WHAT IS NEEDED
Here, set down only the lines between the line that contains "Click the panel resize grip at bottom edge" and the final line of the material, both included, exactly as written. Skip the pictures.
***** RECORDS TO PROCESS *****
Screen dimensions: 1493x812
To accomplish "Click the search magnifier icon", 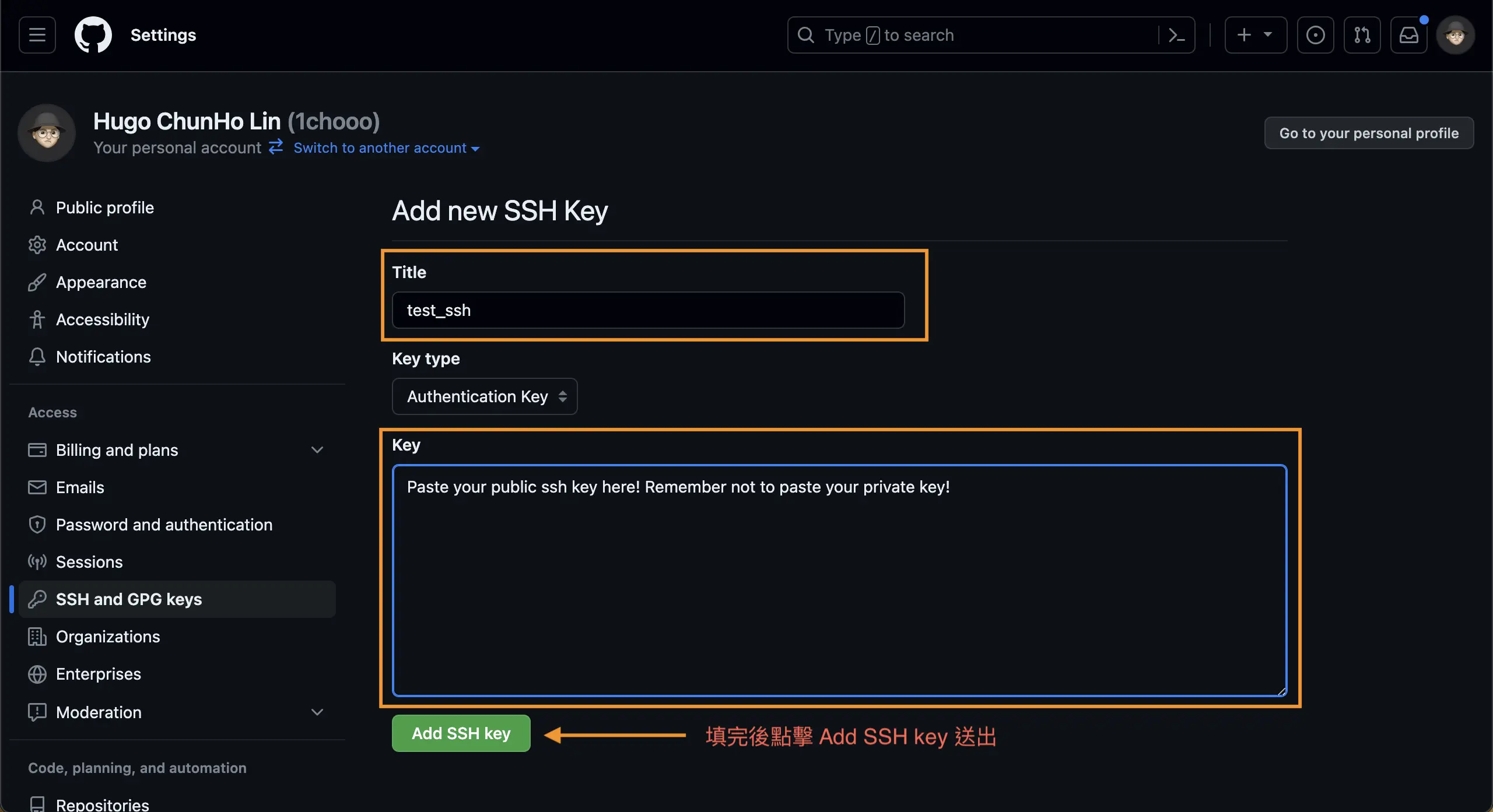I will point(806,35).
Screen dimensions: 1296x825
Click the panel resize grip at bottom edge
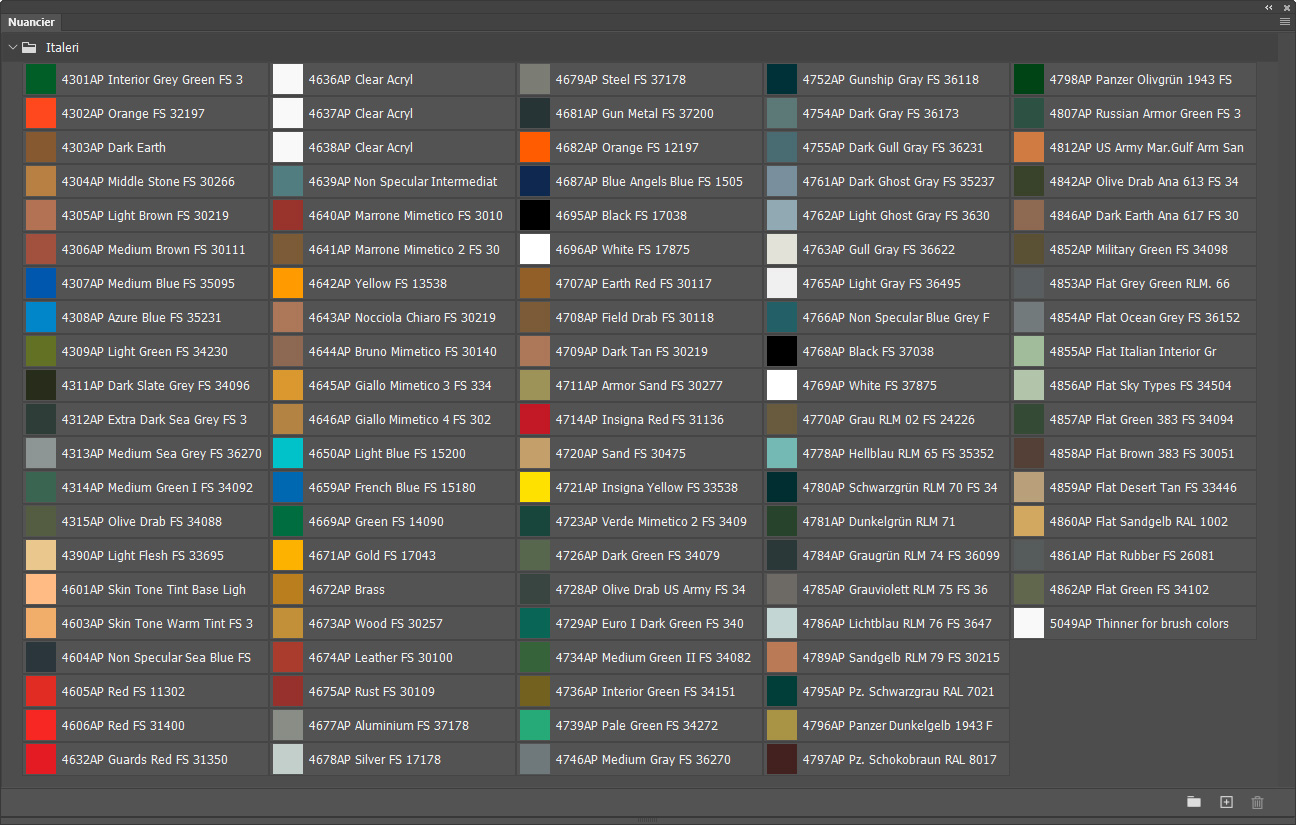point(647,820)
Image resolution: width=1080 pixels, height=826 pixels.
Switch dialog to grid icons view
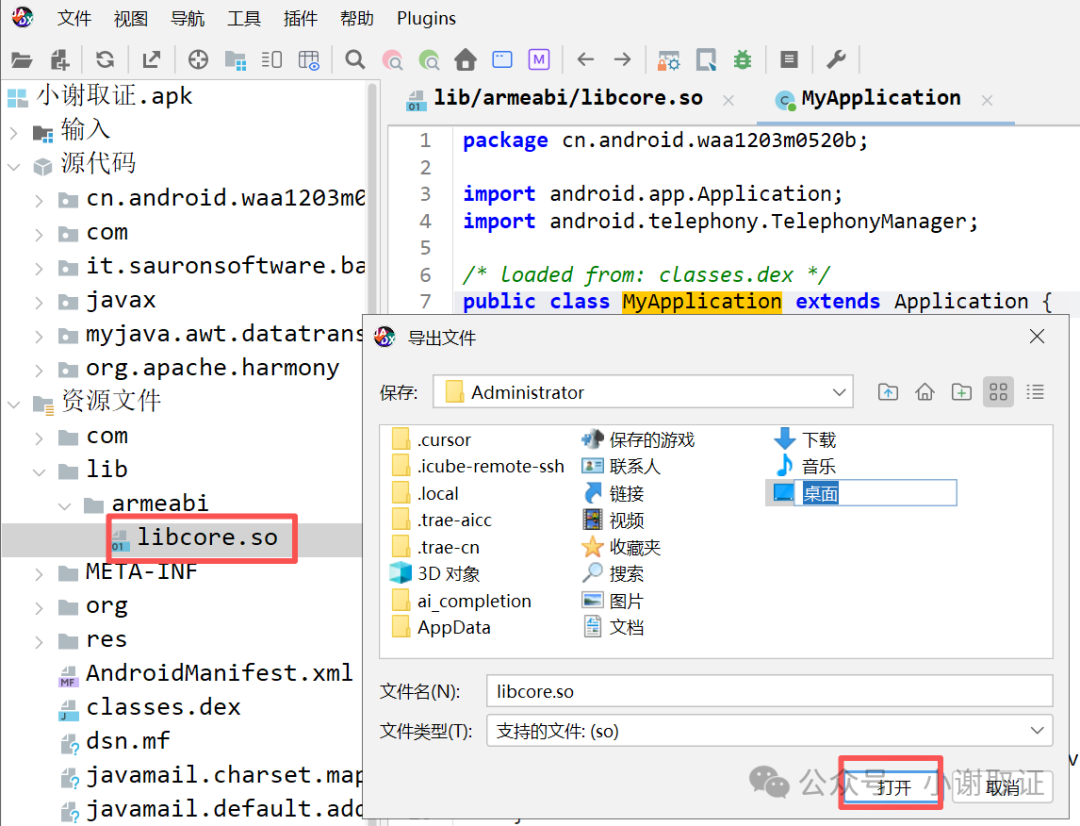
*****
RESULT FOR THIS EXERCISE
Click the panel resize grip at bottom edge
point(647,820)
Image resolution: width=1080 pixels, height=826 pixels.
Switch dialog to grid icons view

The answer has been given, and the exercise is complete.